### TEXTE SOURCE
- - -

20 juillet 2024

Chronique littéraire : Banc de brume de Sophie Berger (Gallimard).


Présentation de l'éditeur
D'Olivier et Yvonne, jeunes mariés morts dans un accident d'avion en 1976, leur nièce Alice n'a jamais rien su. La sidération a confisqué l'histoire. Devenue réalisatrice son, elle se lance dans une recherche qui la mène à recomposer leur destin. Alice scrute les photos, fouille les archives et articles de presse. De la bande-son rock'n'roll aux récits des témoins retrouvés émerge peu à peu l'écho d'une jeunesse des années 70. La preneuse de son explore le silence qui a entouré le drame familial, pour en découvrir les résonances dans le présent, au-delà de la seule sphère intime. Délicat et juste, ce premier roman de Sophie Berger est une réflexion sur le deuil, et sur la nature du silence qui l'accompagne parfois d'une génération à l'autre.

Biographie:
Sophie Berger vit dans l'ouest de la France. Elle est réalisatrice son. Banc de brume est son premier roman.


Notre chronique
Banc de brume est un premier roman magistral qui touche profondément le cœur du lecteur. À travers deux métaphores filées, l’auteure nous entraîne dans un récit où le son et le brouillard jouent un rôle central.
La première métaphore, celle du son et de la prise de son, se reflète dans la vie d’Alice, réalisatrice son.
Mes oreilles happent le son de sa voix. Une hyperacousie. Un zoom audio qui évacue le reste. Je ne perçois plus rien des éclats des enfants au jardin. Je grave tout. Mon cœur en disque dur. Ma peau tenaille mes questions. L'envie d'en savoir plus. Une soif. C'est la première fois que j'entends ce récit, livré à l'aîné d'entre nous et sa femme. L’occasion de l'entrée de Laurence dans la famille comme déclencheur. Un étranger débarque et autorise la parole. Laurence me livre des souvenirs fuyants. Elle marque des pauses. Reprend. Corrige. Ajuste. 
Page 35.
Les indices qu’elle découvre sont comme des débris de l’avion de tourisme de son oncle et de sa tante. 
Le brouillard, quant à lui, symbolise la mémoire familiale et plane sur les recherches d’Alice, qui a du mal à retrouver des informations sur l’accident dont Olivier, Yvonne et Gabriel ont été victimes, plus de quarante ans après le drame.
Les images que je me forge sont loin de la violence du réel. Seul le mutisme qui dure depuis plus de 40 ans peut témoigner, peut-être, de l'onde de choc. 
Page 50.
Le roman allie parfaitement fond et forme, avec ses chapitres courts qui nous ramènent dans le passé à travers les souvenirs des témoins, de la famille, mais aussi à travers des instantanés de la vie d’Olivier et Yvonne. Il s’agit presque d’un roman choral. En lisant la première ligne de chaque chapitre, on se demande qui parle, et on plonge ainsi dans l’histoire aux côtés de la narratrice, grâce à ces informations qui nous manquent pour quelques instants. Cette proximité avec Alice, sa famille et son histoire est l’un des aspects que j’ai le plus appréciés du livre.

- - -

### ENSEMBLE D'ENREGISTREMENTS
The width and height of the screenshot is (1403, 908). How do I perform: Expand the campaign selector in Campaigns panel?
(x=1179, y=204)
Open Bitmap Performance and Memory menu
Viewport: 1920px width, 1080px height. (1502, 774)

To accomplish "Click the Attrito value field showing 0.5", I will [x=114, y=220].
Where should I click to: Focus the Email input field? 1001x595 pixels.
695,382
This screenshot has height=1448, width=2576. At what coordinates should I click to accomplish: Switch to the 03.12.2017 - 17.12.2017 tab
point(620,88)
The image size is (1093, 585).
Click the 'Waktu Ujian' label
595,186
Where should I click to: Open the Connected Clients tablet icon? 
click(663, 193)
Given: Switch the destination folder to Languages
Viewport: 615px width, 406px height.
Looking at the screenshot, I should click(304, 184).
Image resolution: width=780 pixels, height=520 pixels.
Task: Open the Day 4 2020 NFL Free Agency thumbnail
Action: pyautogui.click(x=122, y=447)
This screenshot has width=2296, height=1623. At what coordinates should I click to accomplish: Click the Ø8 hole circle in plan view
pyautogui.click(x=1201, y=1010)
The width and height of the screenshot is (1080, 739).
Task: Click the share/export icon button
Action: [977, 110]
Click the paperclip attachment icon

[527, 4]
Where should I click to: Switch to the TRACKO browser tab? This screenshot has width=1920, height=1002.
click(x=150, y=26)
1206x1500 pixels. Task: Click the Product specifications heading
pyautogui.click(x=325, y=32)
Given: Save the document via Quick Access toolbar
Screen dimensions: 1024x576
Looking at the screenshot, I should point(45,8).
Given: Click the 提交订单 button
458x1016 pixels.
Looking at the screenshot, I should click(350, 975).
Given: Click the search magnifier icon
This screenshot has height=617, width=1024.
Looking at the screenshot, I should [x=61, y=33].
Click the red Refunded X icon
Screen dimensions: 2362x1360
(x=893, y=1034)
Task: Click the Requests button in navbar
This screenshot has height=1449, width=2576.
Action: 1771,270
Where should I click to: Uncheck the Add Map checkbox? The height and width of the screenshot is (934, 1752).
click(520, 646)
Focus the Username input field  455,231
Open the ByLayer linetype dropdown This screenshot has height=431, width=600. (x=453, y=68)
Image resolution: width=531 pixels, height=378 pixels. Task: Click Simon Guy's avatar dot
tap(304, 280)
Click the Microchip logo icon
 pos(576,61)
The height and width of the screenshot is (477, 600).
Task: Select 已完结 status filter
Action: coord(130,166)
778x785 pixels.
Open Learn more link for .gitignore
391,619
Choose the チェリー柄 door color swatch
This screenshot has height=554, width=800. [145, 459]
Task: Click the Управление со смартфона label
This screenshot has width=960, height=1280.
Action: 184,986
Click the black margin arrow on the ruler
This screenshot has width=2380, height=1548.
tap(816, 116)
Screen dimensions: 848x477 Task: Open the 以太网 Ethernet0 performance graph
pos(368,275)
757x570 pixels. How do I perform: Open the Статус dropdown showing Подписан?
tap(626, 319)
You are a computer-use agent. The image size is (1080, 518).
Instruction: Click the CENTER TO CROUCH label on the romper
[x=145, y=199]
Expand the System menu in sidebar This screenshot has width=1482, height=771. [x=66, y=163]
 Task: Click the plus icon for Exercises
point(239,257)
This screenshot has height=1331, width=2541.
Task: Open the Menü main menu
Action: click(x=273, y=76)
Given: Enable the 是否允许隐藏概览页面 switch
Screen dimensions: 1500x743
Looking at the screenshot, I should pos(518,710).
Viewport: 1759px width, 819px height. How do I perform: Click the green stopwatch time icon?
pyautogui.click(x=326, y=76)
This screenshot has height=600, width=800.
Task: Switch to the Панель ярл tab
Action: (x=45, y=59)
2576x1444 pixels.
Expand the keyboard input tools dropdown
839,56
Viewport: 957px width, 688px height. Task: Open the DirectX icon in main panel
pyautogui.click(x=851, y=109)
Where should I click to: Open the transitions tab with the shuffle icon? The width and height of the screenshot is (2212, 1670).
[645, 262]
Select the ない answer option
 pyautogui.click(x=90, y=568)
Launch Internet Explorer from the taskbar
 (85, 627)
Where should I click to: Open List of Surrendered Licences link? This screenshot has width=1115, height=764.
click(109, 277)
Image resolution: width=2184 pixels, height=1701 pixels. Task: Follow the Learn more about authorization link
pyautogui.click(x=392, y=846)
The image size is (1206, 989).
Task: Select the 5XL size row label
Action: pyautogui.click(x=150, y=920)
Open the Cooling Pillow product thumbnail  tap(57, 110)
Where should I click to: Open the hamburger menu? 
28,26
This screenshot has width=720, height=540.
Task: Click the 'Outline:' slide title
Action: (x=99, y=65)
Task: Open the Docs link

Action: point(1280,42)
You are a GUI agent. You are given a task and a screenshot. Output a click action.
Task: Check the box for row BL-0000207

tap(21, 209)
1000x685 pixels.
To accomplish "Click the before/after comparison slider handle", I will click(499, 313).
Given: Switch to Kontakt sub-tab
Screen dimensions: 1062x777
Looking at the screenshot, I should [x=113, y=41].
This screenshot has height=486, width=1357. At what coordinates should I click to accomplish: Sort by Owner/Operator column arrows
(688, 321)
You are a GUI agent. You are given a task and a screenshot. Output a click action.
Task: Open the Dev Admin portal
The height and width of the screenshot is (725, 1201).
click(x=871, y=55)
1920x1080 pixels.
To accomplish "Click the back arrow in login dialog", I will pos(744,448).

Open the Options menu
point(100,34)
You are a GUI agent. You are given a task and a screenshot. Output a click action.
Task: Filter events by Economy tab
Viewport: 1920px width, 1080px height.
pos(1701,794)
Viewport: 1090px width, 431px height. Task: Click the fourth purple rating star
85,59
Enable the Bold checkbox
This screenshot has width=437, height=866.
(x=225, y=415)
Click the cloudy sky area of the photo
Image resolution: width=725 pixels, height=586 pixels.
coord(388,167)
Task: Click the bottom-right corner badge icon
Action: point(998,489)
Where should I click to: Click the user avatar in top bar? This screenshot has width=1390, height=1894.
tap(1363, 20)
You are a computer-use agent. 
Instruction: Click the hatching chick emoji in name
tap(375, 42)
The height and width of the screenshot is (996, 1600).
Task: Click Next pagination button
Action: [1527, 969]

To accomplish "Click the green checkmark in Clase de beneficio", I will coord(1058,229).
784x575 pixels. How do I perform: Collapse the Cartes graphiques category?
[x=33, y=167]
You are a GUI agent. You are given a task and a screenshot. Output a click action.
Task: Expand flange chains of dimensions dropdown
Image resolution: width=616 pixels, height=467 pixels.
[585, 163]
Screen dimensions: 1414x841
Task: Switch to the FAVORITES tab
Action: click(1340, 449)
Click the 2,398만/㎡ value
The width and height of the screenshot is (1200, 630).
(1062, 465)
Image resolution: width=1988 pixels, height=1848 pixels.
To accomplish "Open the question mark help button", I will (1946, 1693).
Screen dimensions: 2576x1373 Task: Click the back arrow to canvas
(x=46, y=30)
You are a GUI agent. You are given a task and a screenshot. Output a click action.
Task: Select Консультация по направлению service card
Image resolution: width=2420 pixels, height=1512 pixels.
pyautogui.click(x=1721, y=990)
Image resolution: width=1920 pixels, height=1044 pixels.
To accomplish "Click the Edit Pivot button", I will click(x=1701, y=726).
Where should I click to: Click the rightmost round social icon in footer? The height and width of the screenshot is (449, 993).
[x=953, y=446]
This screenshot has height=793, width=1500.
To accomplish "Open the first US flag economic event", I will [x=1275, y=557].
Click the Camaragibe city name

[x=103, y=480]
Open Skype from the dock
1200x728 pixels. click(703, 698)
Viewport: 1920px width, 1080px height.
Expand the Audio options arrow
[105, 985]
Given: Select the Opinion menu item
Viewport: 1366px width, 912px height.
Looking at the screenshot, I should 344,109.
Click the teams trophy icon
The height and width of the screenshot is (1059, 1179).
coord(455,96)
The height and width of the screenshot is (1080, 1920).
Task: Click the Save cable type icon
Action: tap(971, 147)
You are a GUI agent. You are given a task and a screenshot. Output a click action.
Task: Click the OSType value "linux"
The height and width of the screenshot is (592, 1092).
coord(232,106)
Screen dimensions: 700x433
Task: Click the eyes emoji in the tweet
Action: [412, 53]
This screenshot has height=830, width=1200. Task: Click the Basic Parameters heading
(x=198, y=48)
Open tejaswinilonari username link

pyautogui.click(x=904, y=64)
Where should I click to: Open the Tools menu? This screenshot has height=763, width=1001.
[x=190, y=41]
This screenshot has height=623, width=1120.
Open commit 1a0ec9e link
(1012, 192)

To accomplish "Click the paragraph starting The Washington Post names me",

- - -

### À FAIRE
• a. Extrayez de la chronique, mot pour mot, tout le passage qui va de « Le brouillard, quant » jusqu'à « l'onde de choc. ».
• b. Mettez sous forme de CSV à deux colonnes, « demande » et « réponse », les enregistrements allant du tout début jusqu'à la ligne qui contient « click(663, 193) », celle-ci comprise. Faites une ligne par demande, chaque champ entre guillemets, avec les retours à la ligne remplacés par des espaces.
Les enregistrements n'ont aucun lien avec la chronique.

### RÉPONSES
• a.
Le brouillard, quant à lui, symbolise la mémoire familiale et plane sur les recherches d’Alice, qui a du mal à retrouver des informations sur l’accident dont Olivier, Yvonne et Gabriel ont été victimes, plus de quarante ans après le drame.
Les images que je me forge sont loin de la violence du réel. Seul le mutisme qui dure depuis plus de 40 ans peut témoigner, peut-être, de l'onde de choc.

• b.
demande,réponse
"The width and height of the screenshot is (1403, 908). How do I perform: Expand the campaign selector in Campaigns panel?","(x=1179, y=204)"
"Open Bitmap Performance and Memory menu","Viewport: 1920px width, 1080px height. (1502, 774)"
"To accomplish ""Click the Attrito value field showing 0.5"",","I will [x=114, y=220]."
"Where should I click to: Focus the Email input field? 1001x595 pixels.","695,382"
"This screenshot has height=1448, width=2576. At what coordinates should I click to accomplish: Switch to the 03.12.2017 - 17.12.2017 tab","point(620,88)"
"The image size is (1093, 585). Click the 'Waktu Ujian' label","595,186"
"Where should I click to: Open the Connected Clients tablet icon?","click(663, 193)"